August 14, 2006

In Wars, Quest for Media Balance Is Also a Battlefield
By LORNE MANLY
NY Times

http://www.nytimes.com/2006/08/14/business/media/14balance.html?ref=business&pagewanted=print


Wars in the modern media age often come complete with their own 
journalistic difficulties.

Although doctored and stage-managed photographs out of Lebanon garnered 
their share of headlines last week, they are just a part of a larger, 
underlying issue: the role of images in fairly portraying the conflict 
incited nearly five weeks ago by Hezbollah’s raid into Israel and its 
kidnapping of two soldiers.

Particularly vexing for many American news organizations is the struggle to 
determine how and in what proportion images of civilian dead and injured 
should be displayed in their coverage, when one side’s casualties greatly 
surpass the other.

The journalistic calculus is made tougher by the involvement of the 
Arab-Israeli conflict, a topic that bedevils news editors like no other, 
and an organization, Hezbollah, that is considered a terrorist group by the 
United States government.
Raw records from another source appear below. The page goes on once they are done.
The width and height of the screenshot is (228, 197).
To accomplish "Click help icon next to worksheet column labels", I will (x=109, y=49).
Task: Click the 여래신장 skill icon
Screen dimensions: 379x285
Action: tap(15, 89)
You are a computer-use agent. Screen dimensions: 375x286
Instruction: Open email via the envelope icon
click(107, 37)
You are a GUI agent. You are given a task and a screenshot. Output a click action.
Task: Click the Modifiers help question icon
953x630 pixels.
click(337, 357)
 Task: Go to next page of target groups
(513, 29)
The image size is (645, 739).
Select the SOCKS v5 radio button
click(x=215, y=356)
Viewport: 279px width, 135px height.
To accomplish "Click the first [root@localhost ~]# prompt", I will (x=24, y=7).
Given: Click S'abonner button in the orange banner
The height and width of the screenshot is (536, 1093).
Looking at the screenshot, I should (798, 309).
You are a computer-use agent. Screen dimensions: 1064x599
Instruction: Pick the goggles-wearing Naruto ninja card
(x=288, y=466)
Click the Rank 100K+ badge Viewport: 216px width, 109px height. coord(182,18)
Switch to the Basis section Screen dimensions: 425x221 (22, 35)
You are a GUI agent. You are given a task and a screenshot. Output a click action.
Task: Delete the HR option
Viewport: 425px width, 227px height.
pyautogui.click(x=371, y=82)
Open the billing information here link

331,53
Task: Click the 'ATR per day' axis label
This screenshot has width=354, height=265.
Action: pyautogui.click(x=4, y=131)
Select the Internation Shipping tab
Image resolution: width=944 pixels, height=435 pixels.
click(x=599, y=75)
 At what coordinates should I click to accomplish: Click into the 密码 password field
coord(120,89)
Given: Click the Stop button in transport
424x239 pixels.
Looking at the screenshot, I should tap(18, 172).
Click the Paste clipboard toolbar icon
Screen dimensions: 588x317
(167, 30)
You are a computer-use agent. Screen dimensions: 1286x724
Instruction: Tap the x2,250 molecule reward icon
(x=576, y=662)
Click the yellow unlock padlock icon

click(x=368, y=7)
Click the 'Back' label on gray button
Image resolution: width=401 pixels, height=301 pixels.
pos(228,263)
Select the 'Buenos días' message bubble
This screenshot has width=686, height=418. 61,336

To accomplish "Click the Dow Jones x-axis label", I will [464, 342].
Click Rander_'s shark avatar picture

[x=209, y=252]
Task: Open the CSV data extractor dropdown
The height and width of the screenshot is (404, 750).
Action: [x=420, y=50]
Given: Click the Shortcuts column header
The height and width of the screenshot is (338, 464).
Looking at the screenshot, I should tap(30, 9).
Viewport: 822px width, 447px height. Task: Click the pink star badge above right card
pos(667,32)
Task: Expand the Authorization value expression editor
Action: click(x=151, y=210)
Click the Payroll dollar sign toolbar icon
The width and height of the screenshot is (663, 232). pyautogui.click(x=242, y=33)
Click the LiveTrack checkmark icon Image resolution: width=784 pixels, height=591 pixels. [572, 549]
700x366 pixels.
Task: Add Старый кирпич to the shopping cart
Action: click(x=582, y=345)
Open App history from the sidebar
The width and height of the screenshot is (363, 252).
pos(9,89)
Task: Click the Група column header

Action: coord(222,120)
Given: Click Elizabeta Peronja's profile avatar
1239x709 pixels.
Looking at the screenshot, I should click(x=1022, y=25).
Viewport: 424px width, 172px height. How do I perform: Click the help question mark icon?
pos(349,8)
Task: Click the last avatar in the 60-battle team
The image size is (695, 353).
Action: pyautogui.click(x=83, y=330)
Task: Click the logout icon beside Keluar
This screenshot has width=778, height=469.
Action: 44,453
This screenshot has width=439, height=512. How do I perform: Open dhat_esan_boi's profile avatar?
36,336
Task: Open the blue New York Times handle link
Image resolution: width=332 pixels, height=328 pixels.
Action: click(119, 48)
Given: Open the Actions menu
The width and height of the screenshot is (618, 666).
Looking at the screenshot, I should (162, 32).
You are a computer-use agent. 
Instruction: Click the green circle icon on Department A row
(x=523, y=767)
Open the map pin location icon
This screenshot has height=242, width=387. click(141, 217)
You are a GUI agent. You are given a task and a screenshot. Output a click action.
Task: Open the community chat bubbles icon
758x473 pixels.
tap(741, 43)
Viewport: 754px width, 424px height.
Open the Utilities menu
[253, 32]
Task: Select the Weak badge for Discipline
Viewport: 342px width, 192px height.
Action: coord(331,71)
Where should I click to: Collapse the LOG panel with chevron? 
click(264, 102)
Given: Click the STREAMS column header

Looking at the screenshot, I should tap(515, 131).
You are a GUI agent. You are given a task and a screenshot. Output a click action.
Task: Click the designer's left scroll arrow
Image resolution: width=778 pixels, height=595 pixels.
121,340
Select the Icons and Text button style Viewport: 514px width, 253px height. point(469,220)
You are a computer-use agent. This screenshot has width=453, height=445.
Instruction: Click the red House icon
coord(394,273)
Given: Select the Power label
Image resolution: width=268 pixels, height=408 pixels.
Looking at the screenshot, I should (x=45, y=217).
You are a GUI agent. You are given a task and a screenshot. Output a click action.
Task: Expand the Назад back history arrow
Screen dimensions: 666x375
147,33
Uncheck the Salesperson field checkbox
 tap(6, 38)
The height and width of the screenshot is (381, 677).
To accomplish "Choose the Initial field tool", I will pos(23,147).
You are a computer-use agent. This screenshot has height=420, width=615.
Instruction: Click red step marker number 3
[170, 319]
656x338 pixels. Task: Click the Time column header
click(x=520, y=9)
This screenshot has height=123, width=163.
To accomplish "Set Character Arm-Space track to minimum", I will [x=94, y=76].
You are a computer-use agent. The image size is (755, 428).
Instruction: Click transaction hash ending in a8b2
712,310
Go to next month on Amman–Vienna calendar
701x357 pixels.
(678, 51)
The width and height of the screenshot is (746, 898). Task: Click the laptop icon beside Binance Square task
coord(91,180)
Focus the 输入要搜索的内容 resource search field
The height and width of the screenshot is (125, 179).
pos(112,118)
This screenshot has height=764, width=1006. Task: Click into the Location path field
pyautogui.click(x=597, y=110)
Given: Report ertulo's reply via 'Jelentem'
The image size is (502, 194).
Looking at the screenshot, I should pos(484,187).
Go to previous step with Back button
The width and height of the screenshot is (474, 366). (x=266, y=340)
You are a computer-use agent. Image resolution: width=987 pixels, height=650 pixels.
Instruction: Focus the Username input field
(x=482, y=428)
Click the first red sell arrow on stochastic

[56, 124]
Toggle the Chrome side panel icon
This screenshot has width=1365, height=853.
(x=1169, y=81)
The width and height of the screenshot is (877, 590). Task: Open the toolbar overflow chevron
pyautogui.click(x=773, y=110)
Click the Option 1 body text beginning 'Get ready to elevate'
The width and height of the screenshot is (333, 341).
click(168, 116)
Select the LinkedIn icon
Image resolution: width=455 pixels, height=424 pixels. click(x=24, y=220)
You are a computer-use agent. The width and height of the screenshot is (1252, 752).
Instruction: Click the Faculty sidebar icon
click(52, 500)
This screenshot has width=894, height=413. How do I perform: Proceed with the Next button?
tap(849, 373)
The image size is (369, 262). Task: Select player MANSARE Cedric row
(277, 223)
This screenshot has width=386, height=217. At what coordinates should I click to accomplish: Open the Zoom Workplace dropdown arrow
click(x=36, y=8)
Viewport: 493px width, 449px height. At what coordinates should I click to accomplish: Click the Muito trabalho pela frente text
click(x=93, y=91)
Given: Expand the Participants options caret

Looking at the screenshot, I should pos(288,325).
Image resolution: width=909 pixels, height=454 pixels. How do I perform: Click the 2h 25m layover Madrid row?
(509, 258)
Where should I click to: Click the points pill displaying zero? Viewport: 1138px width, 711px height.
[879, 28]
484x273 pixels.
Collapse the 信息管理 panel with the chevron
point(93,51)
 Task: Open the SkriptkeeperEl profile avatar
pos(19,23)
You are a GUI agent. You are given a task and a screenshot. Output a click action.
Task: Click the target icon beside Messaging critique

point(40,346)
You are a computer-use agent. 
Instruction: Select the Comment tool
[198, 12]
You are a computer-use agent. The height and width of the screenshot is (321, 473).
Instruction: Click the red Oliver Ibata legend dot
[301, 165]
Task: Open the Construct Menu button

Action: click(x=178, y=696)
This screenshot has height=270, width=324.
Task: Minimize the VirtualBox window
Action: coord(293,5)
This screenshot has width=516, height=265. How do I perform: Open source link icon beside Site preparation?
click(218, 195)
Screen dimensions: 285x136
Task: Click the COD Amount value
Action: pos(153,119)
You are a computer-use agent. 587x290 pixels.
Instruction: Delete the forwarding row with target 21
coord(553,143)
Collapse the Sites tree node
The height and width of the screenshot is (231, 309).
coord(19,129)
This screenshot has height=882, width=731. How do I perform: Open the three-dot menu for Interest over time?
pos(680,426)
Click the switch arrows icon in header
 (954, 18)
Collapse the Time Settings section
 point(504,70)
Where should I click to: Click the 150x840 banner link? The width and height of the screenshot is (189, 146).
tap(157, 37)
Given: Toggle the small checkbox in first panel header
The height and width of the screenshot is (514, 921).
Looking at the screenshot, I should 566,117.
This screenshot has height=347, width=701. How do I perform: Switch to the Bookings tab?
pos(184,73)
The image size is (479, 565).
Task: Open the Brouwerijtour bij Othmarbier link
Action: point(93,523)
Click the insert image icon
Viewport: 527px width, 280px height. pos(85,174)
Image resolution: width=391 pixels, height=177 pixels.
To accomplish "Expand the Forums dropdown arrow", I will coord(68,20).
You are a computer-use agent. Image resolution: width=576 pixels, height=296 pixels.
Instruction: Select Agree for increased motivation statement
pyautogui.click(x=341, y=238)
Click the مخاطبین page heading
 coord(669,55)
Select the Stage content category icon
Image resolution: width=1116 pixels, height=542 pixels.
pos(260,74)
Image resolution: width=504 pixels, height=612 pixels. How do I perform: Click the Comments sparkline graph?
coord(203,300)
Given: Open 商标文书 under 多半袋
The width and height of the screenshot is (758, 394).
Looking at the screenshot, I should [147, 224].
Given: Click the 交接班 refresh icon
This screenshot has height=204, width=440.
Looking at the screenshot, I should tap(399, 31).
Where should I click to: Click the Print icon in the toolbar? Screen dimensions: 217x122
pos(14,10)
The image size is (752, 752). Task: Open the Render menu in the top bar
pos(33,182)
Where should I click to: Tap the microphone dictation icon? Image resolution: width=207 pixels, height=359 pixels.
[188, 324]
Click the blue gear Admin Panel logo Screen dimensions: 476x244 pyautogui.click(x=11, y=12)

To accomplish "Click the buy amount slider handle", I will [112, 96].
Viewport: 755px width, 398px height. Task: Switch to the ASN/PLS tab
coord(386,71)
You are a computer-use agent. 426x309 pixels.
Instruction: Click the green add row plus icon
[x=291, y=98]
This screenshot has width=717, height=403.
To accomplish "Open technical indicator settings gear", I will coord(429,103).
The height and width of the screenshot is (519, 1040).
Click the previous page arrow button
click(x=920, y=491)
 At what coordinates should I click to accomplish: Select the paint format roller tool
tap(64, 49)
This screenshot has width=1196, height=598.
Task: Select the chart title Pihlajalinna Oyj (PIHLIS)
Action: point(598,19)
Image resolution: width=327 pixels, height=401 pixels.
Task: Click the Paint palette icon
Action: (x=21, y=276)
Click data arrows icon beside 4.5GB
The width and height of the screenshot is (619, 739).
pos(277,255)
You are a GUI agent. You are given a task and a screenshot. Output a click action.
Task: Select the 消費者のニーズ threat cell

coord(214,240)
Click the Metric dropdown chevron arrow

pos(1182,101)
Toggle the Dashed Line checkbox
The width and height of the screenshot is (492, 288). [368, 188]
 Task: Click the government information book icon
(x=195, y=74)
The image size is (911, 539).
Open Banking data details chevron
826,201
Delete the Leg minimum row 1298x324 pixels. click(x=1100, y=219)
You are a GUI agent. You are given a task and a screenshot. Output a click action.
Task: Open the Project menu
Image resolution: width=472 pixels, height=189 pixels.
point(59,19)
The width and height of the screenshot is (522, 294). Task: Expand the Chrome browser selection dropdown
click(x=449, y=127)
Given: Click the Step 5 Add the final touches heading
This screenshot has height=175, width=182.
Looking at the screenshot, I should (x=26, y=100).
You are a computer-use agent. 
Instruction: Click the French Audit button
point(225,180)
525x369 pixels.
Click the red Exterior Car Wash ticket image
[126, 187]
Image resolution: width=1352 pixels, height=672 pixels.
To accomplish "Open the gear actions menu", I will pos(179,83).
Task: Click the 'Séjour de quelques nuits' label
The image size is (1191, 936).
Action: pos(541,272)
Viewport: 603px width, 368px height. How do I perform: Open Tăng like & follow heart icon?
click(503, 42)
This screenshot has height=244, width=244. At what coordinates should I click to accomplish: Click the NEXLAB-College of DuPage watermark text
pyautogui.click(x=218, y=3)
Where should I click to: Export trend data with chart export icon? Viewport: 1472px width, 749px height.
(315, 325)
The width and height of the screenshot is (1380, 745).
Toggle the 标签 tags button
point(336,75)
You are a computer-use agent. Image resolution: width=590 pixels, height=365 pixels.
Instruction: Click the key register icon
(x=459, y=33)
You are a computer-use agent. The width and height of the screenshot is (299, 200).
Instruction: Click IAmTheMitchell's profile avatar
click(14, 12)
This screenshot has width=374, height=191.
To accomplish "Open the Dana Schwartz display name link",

But the decision-making becomes even more fraught 
because of the power of photographs and TV images, which are evocative — 
and provocative — in ways the written and spoken word are not.

“Still photos and TV images are what sway people,” said Jane Arraf, the 
Edward R. Murrow press fellow at the Council on Foreign Relations, whose 
eight-year tenure at CNN included a stint as Baghdad bureau chief. “At the 
end of the day, people retain very simple images in their minds when 
they’re not really engaged or focused on an issue.”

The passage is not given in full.